If $R$ with its normal operation has identity, then the monoid $(R,\circ)$ is (monoid) isomorphic with $(R,\cdot)$ via the mapping $a\mapsto 1-a$ from $(R,\cdot)$ into $(R,\circ)$. You can easily see that 1 is the only non-RQR element, and that all other elements have right inverses in $(R,\circ)$, and hence everything except 1 has two-sided inverses in $(R,\circ)$. By the isomorphism, everything but $0$ has a twosided inverse in $(R,\cdot)$.
So, all of that follows provided we can show that $(R,\cdot)$ has an identity! We have an obvious candidate: $e$, which is the non-RQR element of $(R,\circ)$. I have arranged the hints below to help you complete this task.
Show that $e$ is the identity of $(R,\cdot)$ iff $e$ is two-sided absorbing in $(R,\circ)$, that is, $e\circ a=a\circ e=e$ for all $a\in R$.

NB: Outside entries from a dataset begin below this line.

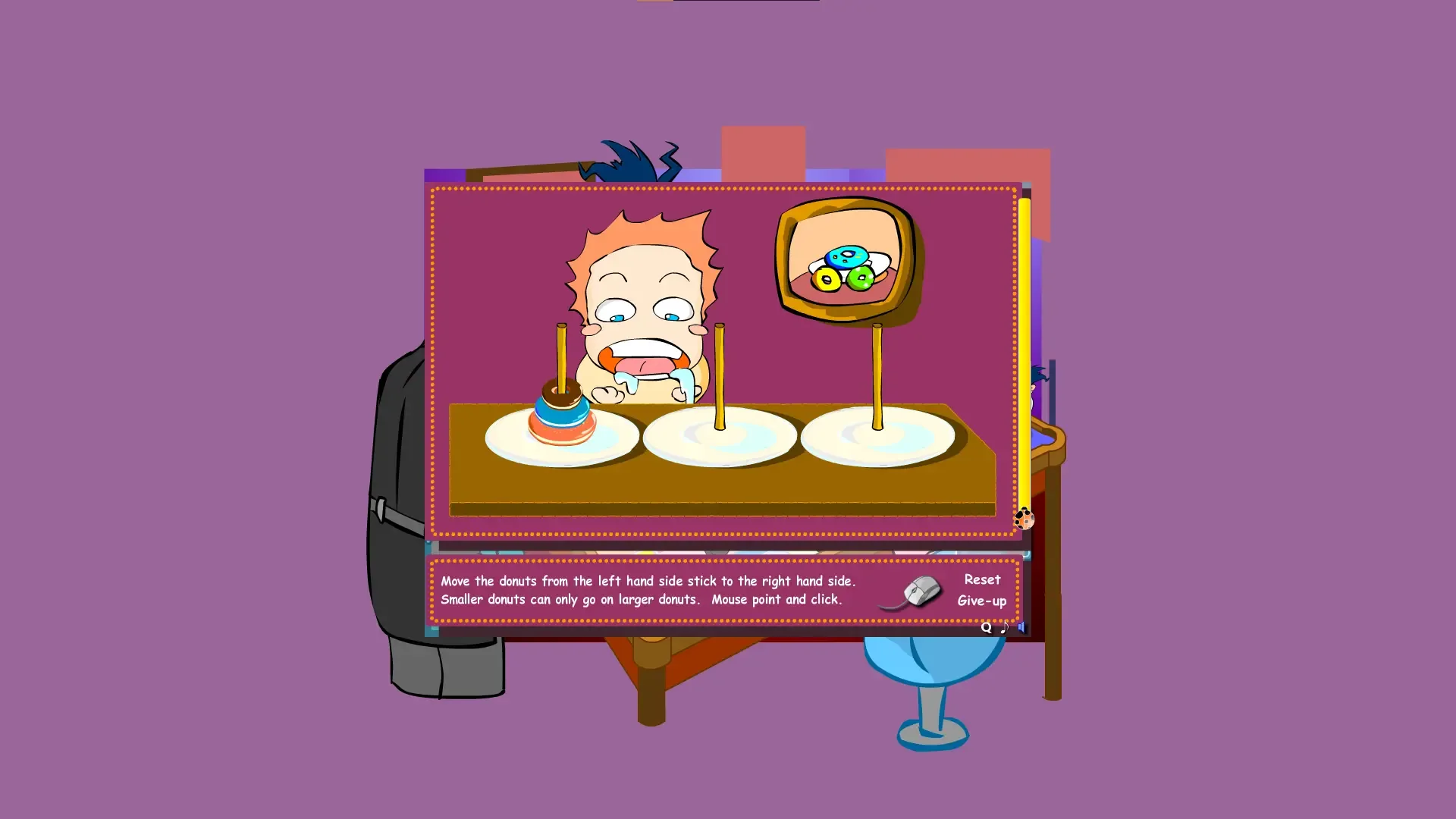The width and height of the screenshot is (1456, 819).
Task: Select the right-hand stick plate
Action: [877, 437]
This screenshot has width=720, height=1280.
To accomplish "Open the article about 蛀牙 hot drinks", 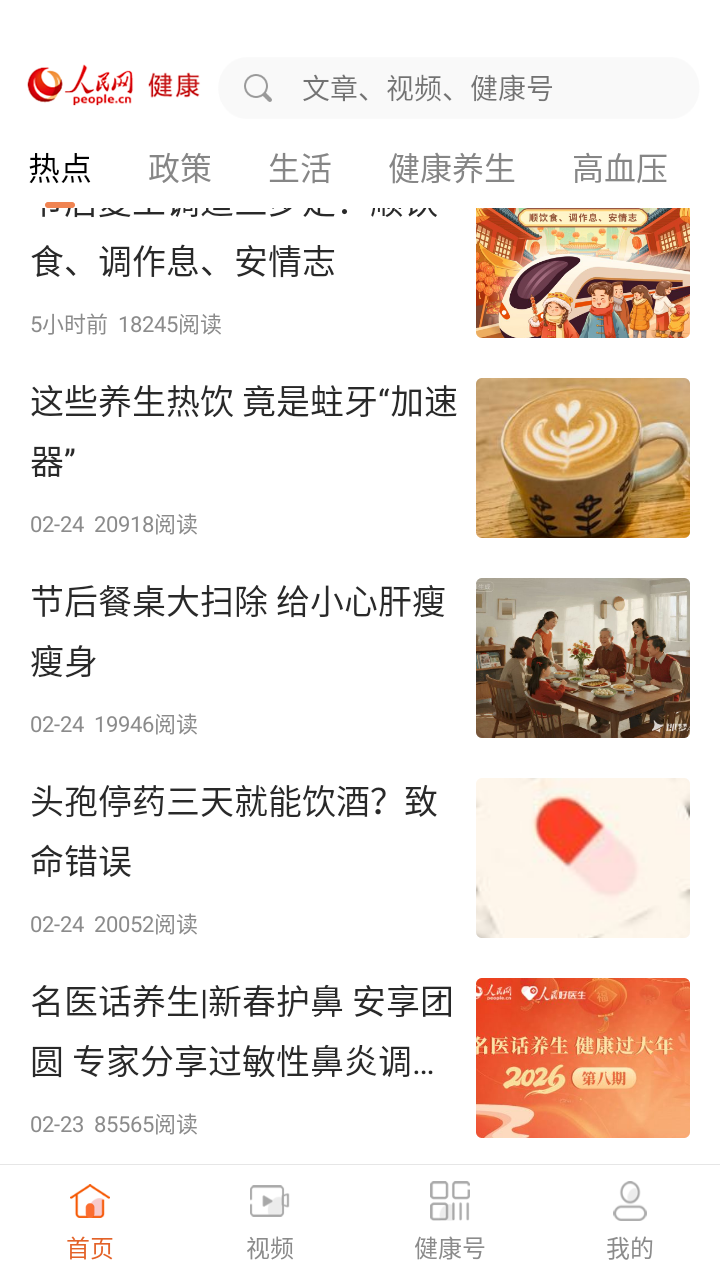I will coord(240,430).

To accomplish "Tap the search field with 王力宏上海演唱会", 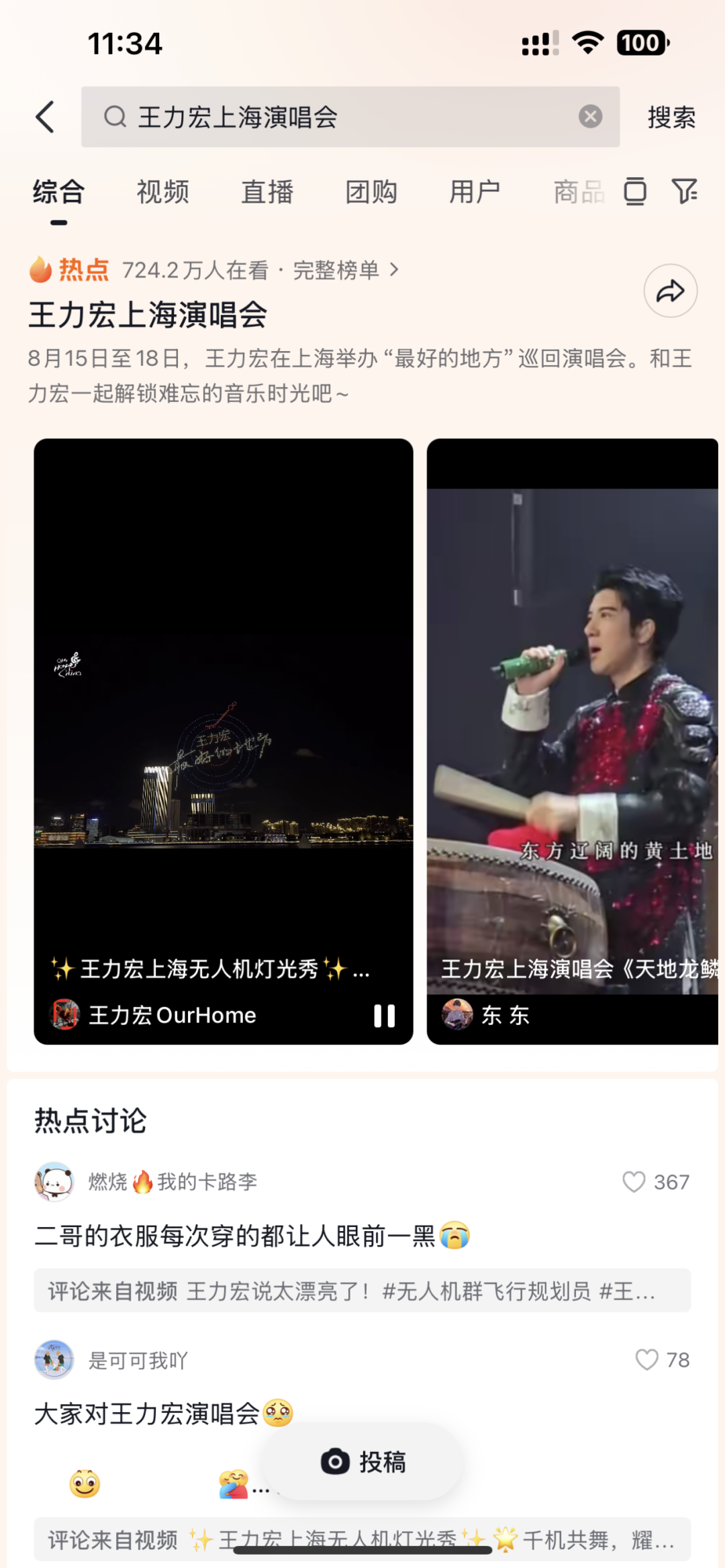I will 336,117.
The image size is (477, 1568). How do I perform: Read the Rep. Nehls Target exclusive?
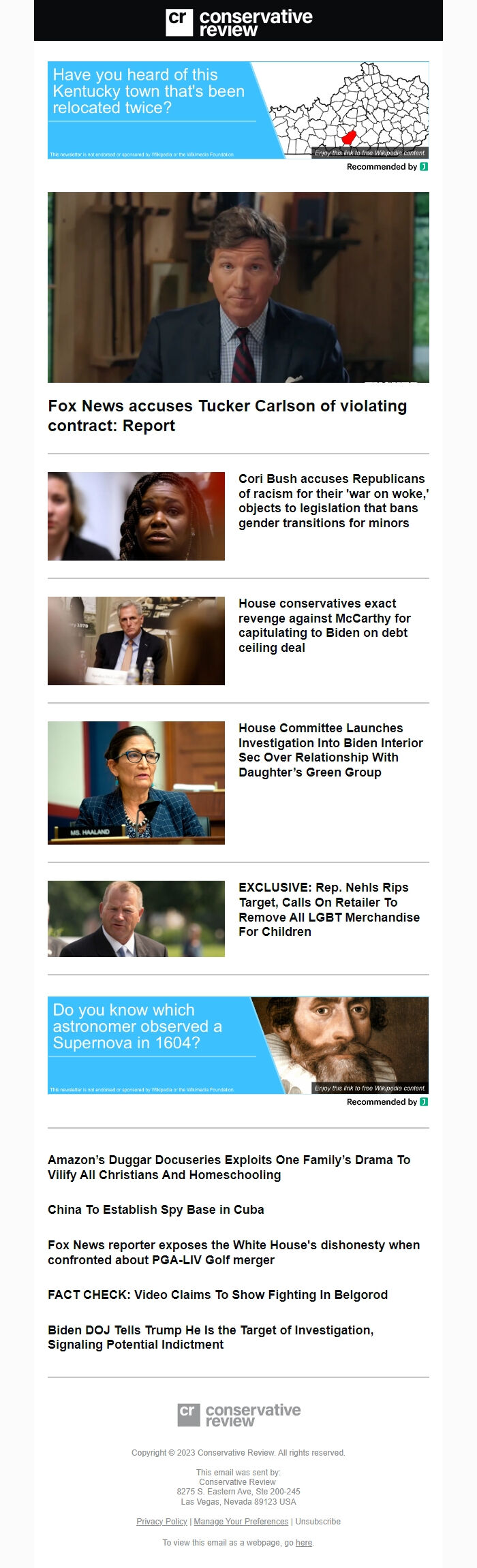click(x=328, y=909)
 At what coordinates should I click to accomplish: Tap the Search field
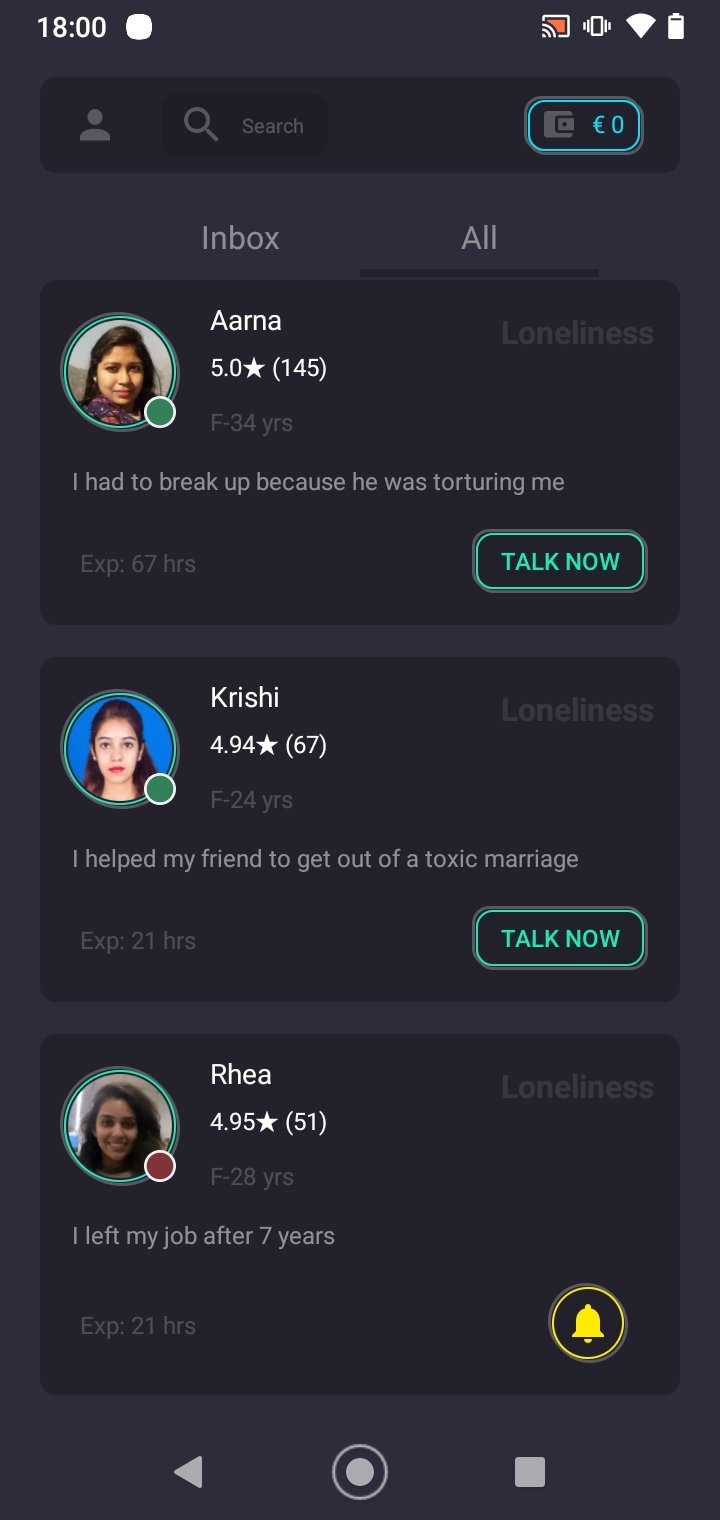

The fact that $e\circ a=e$ for all $a\in R$ follows from $e$ being the only non RQR element of $(R,\circ)$.
(Edit:another, hopefully easier route:) Show that the only idempotents in $(R,\circ)$ are $0$ and $e$. Note $a\circ e$ is idempotent. If $a\circ e=e$, we are done. Examine the case when $a\circ e=0$.
1. The fact that $a\circ e=e$ for all $a\in R$ follows from the fact that $0$ is the unique monoid identity of $(R,\circ)$. That is to say, if $(a\circ e -e)\circ b=0$ for all $b$, you can conclude that $a\circ e -e=0$.